Your task: A word-for-word copy of the lines from the one holding "[Tumblr] (1154, 11)" through the final line of the records below is the only output asked for.

[Stored data]
◆ ◆ ◆ ◆

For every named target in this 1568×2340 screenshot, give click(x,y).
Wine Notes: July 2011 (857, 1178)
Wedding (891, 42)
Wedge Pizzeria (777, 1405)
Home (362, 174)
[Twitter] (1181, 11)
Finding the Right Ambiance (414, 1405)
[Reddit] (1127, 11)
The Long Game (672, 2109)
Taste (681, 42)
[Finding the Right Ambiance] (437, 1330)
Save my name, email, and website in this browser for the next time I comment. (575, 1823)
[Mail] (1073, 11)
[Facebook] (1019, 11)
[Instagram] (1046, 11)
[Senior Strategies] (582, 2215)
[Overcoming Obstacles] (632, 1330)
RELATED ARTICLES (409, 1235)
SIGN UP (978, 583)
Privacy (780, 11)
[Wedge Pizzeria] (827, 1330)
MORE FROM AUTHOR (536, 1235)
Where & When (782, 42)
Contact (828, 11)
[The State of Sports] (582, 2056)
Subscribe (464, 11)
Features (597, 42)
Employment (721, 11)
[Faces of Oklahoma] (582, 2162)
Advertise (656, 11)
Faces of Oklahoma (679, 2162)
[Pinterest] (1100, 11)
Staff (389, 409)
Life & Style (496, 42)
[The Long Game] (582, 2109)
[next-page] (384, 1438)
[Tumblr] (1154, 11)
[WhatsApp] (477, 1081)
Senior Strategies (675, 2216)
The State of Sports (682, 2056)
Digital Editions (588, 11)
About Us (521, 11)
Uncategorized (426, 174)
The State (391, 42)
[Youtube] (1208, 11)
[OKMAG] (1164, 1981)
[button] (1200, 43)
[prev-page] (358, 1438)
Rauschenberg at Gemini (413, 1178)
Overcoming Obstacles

◆ ◆ ◆ ◆

Completed exercise:
[Tumblr] (1154, 11)
[WhatsApp] (477, 1081)
Senior Strategies (675, 2216)
The State of Sports (682, 2056)
Digital Editions (588, 11)
About Us (521, 11)
Uncategorized (426, 174)
The State (391, 42)
[Youtube] (1208, 11)
[OKMAG] (1164, 1981)
[button] (1200, 43)
[prev-page] (358, 1438)
Rauschenberg at Gemini (413, 1178)
Overcoming Obstacles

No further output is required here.